To get the gradient of the loss over the entire sequence, sum the gradients contributed by all time steps:
$$
\frac{\partial J}{\partial W_{hh}}=\sum^{T}_{t=1}{\frac{\partial J^{(t)}}{\partial W_{hh}}}
$$

As for the gradient of loss at time step $t$ w.r.t. **input weights**, the form is the same as above, just replace $W_{hh}$ with $W_{xh}$. And the gradient of loss w.r.t. **output weights**, they don't depend on time steps thus easy to calculate.

##### 2.2.2.2 Gradient Clipping
As you can see from the formula (1), the length of matrix mulplication chain is O(t), which is prone to causing gradient instability problems. For gradient vanishing, there's no general solution. But for gradient exploding, we have **Gradient Clipping**. The main idea is: Put all gradients into a long one dimensional vector $g$, calculate its L2 norm, which reflects the magnitude of the overall gradient. If it's too large, clip it.

More specifically, we have gradient matrices: $\partial W_{xh}$, $\partial W_{hh}$ and $\partial W_{ho}$ (biases not considered for simplification). We take all gradient values to form a vector $g$ in the shape of (x*h+h*h+h*o), calculate its L2 norm $||g||$. Next we compare this value with a threshold $\theta$. $||g||$ being larger than $\theta$ means that gradients need to be clipped(scaled). We scale $g$ by $\frac{\theta}{||g||}$. If not, we do nothing or just consider $\theta$ to be 1.

$$
g←min(1, \frac{\theta}{||g||}) \cdot g
$$

Doing so, we scale down exploding gradients to relatively moderate values. So $g$ are the gradients with which we do weight updates.

**My Comtemplation**:Can batch normalization be applied between the time steps of an RNN? My idea is based on the fact that gradients closer to the loss function are less affected by gradient vanishing and exploding. In MLPs, this issue can be alleviated by adding batch normalization layers between the fully connected layers. So, in an RNN, can batch normalization be added between time steps to alleviate this problem?

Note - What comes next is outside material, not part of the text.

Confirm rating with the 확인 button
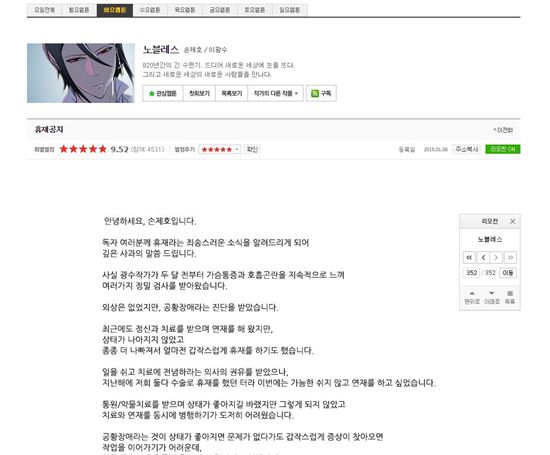Viewport: 550px width, 455px height. 252,149
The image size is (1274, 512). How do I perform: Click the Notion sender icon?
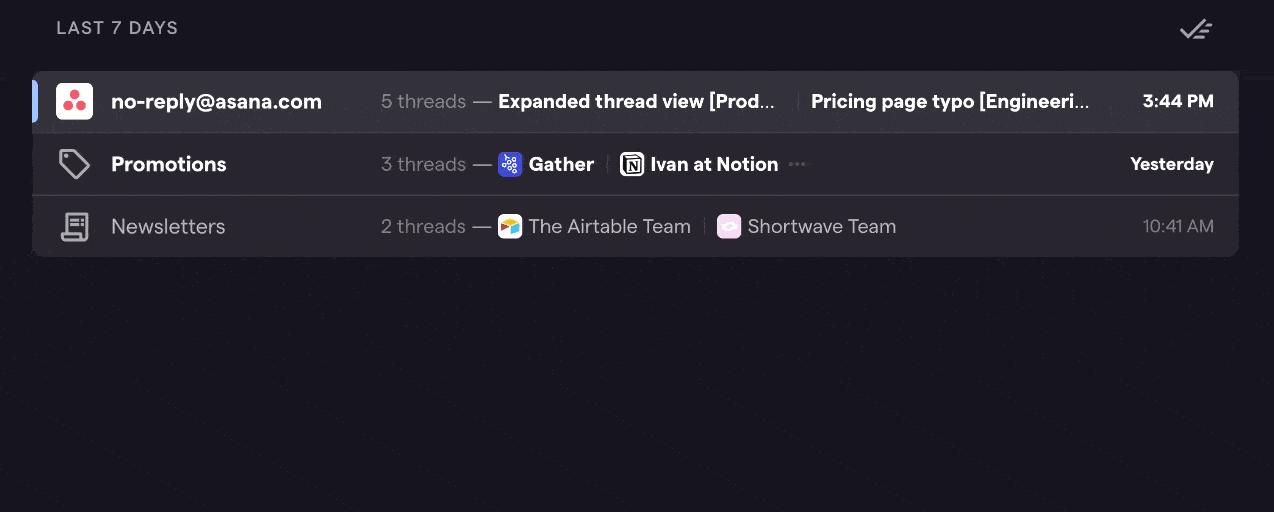[x=632, y=165]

The answer is: not batch norm, but layer norm. And Layer Norm can alleviate both gradient vanishing（mainly） and gradient exploding(slightly).

But overall, the most effective way is to abandon RNN and turn to LSTM.

#### 2.2.3 Applications
##### Generating Texts
Input the first word, get the probabilities of the next word, sample one word as the input for the next step... Recurrently.

##### Sequence Tagging
This includes part of speech tagging, Named Entity Recognition, etc. For example, input "The startled cat knocked over the vase", output their part of speech (DT, JJ, NN, VBN, IN, DT, NN)

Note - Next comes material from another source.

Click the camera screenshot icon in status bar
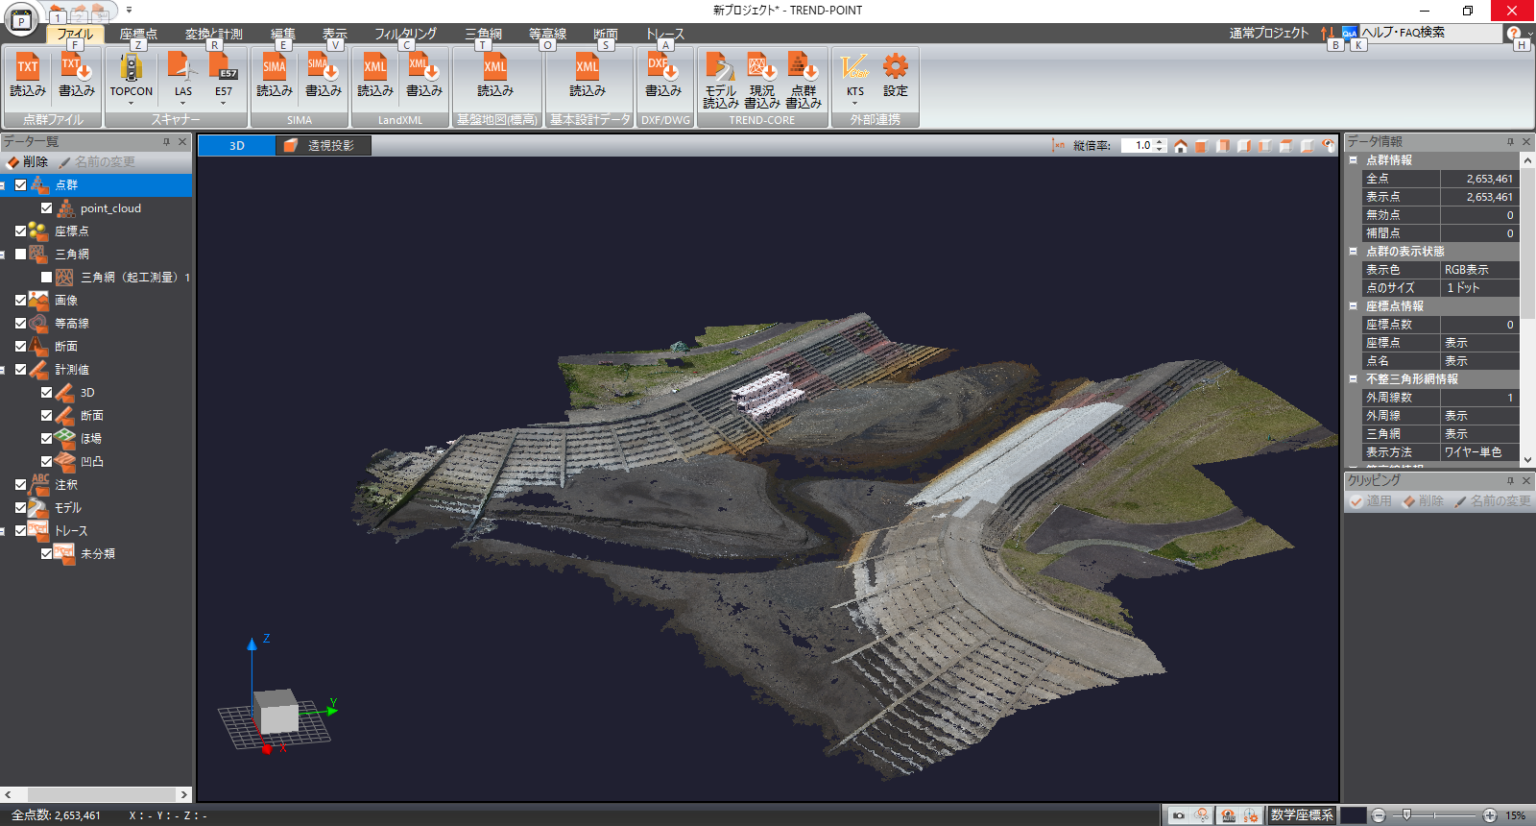This screenshot has width=1536, height=826. pos(1179,815)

##### Sentiment(Text) Classification
Normally, we can connect RNN hidden states of all time steps to an nn.Linear producing an output for each time step. But if we only want one output such as the probability vector, we connect the last hidden state of the last time step to an nn.Linear. Yet, there is a usually better way, which takes advantage of hidden states of all time steps. We take the hidden state vectors, and apply a function such as mean or max to pool the them so that we get one vector, and then put it into an nn. Linear.

##### Language Encoder
The hidden states of RNNs are encoded features of input sequences. We can employ them to do many other tasks such as machine translation, question answering, etc.

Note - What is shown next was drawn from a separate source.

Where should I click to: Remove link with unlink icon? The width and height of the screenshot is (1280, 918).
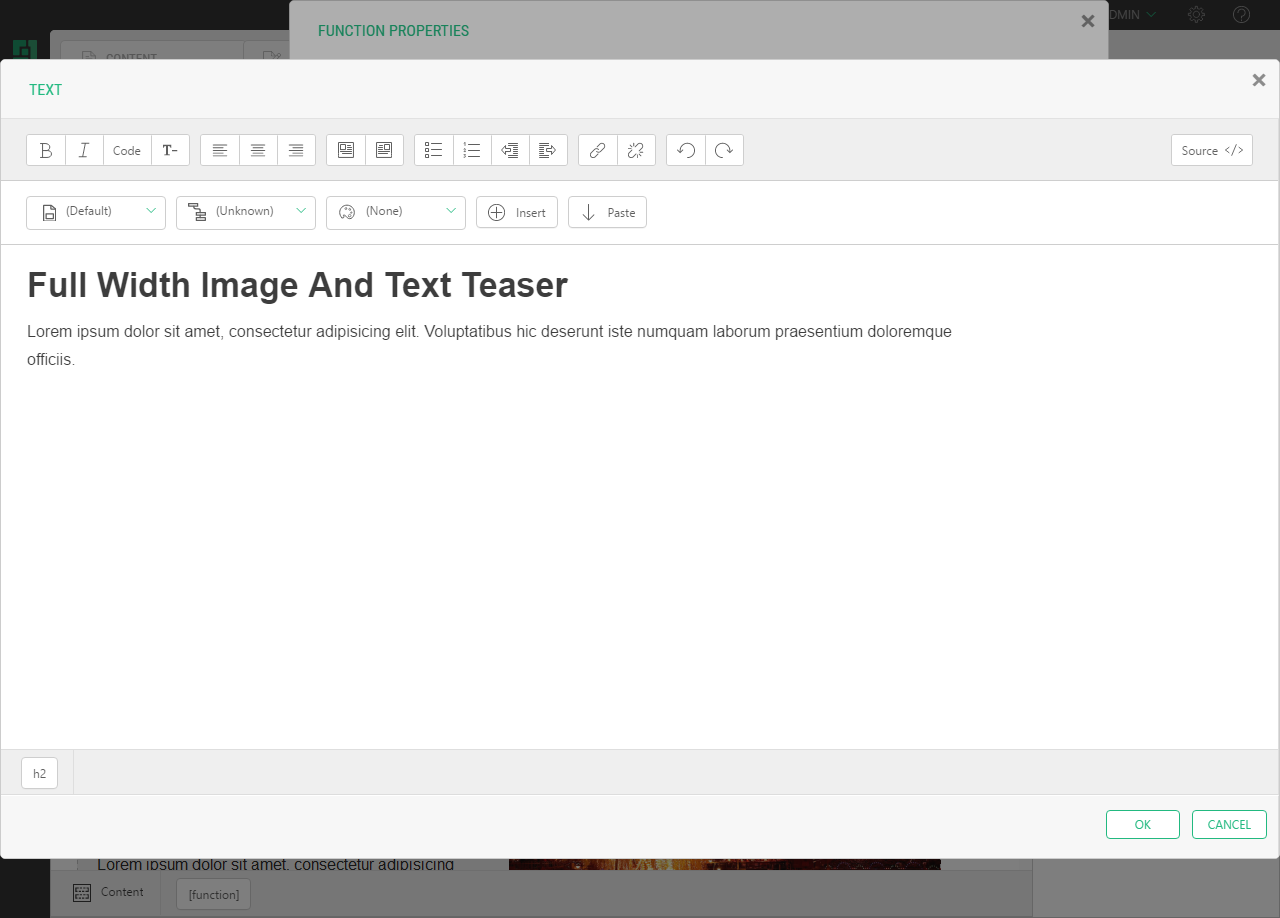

##### Signal(Feature) Decoder
Decode features of signals. For instance, input audio signals, and use RNNs to decode them into sequences of words; decode the encoded features in tasks like machine translation, summarization, etc. This is the concept of conditional langauge model.

In [22]:
# RNN implementation from scratch
import torch
import torch.nn as nn
def get_params(num_inputs, num_hiddens, num_outputs): # the size of input layer, hidden layer and output layer.

    def norm(shape):
        return torch.randn(size=shape) * 0.01

    W_xh=norm((num_inputs, num_hiddens))
    W_hh=norm((num_hiddens, num_hiddens))
    W_ho=norm((num_hiddens, num_outputs))
    b_h=torch.zeros((num_hiddens))
    b_o=torch.zeros((num_outputs))
    params=[W_xh, W_hh, b_h, W_ho, b_o]
    for param in params:
        param.requires_grad_(True)
    return params

def init_rnn_hidden_state(batch_size, num_hiddens):
    return torch.zeros((batch_size, num_hiddens))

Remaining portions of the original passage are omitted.